_Provided text:_
+-------+

2018–2020 protests in Tirana, Albania

For two years, artists and activists in Tirana, Albania, demonstrated to protect the historic National Theatre building from being demolished.

Built in 1939, during the early years of Italian rule, Albania's National Theatre worked as a cinema until the end of the Second World War, when a stage replaced the former screen.

In 2018, due to the lack of maintenance and investments over the years, the government announced a plan to demolish the National Theatre's building and send the artists into an alternative stage until the new theatre would be built in the same place. In March 2018, Prime Minister Edi Rama revealed Bjarke Ingels's design for the new National Theater, the construction of which would be granted through a special law to a private company. This law was later criticized by the EU as a violation of the Stabilisation and Association Process. The government, in return, claimed it had no money for the project.

The artists started a petition, firstly signed by more than 90 artists and started to gather daily at the public square in front of the theatre to protest the demolition. After many citizens joined the protest, it was discovered that the public property where the theatre stands today, would be sold to a private investor, who planned at that time to build high-rise buildings together with a new theatre. The new theater would cover a much smaller part of the now public property.

The then Minister of Culture, Mirela Kumbaro, was accused of trying to destroy heritage and demolish the theatre for private interests of investors with close ties with government officials.

The Association of Albanian Architects also made a declaration opposing the demolition of the theatre, stressing the historical and aesthetic value of its rationalist architecture.

Following student protests, PM Edi Rama decided to reshuffle his cabinet and replaced 8 ministers, including the Minister of Culture Mirela Kumbaro, a decision applauded by the artist's community.

As of January 2019, Architecture firm Bjarke Ingels Group of Danish architect Bjarke Ingels, has dropped the construction project of the National Theater. The municipality opened a new tender call, but since then it hasn't made any announcement on how the procedure is going or who is applying for it.

Regardless of constant protest by Albanian artists together with the political opposition, the demolition of the National Theatre of Albania started approximately on 4:30 am of 17 May 2020. The area was overrun by the State Police as they forcibly evacuated every person in the area protesting and detained many artists and high members of the Albanian opposition. Soon after the demolition started, people started gathering in the main boulevard just before the Ministry of Internal Affairs and the National Theatre to protest its demolition. This protest led to numerous other detainments due to the prohibition of gatherings and protests as per COVID-19 restrictions by the Government.

+-------+

_Information:_
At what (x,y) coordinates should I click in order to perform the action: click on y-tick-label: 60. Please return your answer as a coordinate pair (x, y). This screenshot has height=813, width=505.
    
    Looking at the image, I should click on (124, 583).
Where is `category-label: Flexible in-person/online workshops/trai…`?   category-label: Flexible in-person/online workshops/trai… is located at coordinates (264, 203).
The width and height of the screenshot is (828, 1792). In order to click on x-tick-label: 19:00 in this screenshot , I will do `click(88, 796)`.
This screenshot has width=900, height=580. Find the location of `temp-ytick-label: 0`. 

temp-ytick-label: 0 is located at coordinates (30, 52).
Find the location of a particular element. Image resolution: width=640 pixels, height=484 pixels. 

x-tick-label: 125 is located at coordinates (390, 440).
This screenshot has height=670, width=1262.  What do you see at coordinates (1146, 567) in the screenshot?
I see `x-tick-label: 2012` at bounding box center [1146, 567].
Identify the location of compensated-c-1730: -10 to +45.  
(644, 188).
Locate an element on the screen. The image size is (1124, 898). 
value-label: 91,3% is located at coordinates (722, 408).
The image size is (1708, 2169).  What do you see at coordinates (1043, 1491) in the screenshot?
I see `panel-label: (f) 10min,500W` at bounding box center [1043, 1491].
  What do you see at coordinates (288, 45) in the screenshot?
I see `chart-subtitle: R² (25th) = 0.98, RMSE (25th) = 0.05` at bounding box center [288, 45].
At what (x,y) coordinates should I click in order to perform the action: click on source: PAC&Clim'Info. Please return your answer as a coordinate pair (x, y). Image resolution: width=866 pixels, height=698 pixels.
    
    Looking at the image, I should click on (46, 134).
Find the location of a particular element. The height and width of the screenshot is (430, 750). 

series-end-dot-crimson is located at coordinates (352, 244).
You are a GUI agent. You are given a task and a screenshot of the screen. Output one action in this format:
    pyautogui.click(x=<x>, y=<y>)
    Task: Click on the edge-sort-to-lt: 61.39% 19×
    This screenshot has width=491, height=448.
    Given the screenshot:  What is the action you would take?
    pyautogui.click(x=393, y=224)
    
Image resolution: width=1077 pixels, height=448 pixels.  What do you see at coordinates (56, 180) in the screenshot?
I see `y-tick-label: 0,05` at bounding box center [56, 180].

+-------+

_What you will do:_
- 1) Name every person mentioned by name in the text on the Tirana theatre protests.
- 2) Does each statement agree with the text on the Tirana theatre protests? Answer yes or no and quote the deciding words.
(a) The National Theatre building dates from 1939.
(b) The artists' petition was first signed by more than 200 artists.
(c) The demolition began in the afternoon of 17 May 2020.
- 3) From the text on the Tirana theatre protests, quote the passage starting at "For two years, artists" and ending at "the former screen.".
Rely only on the text about the Tirana theatre protests.

_Answers to the exercises:_
- 1) Edi Rama, Bjarke Ingels, Mirela Kumbaro

- 2)
(a) Yes: "Built in 1939"
(b) No: "firstly signed by more than 90 artists"
(c) No: "started approximately on 4:30 am of 17 May 2020"

- 3)
For two years, artists and activists in Tirana, Albania, demonstrated to protect the historic National Theatre building from being demolished.

Built in 1939, during the early years of Italian rule, Albania's National Theatre worked as a cinema until the end of the Second World War, when a stage replaced the former screen.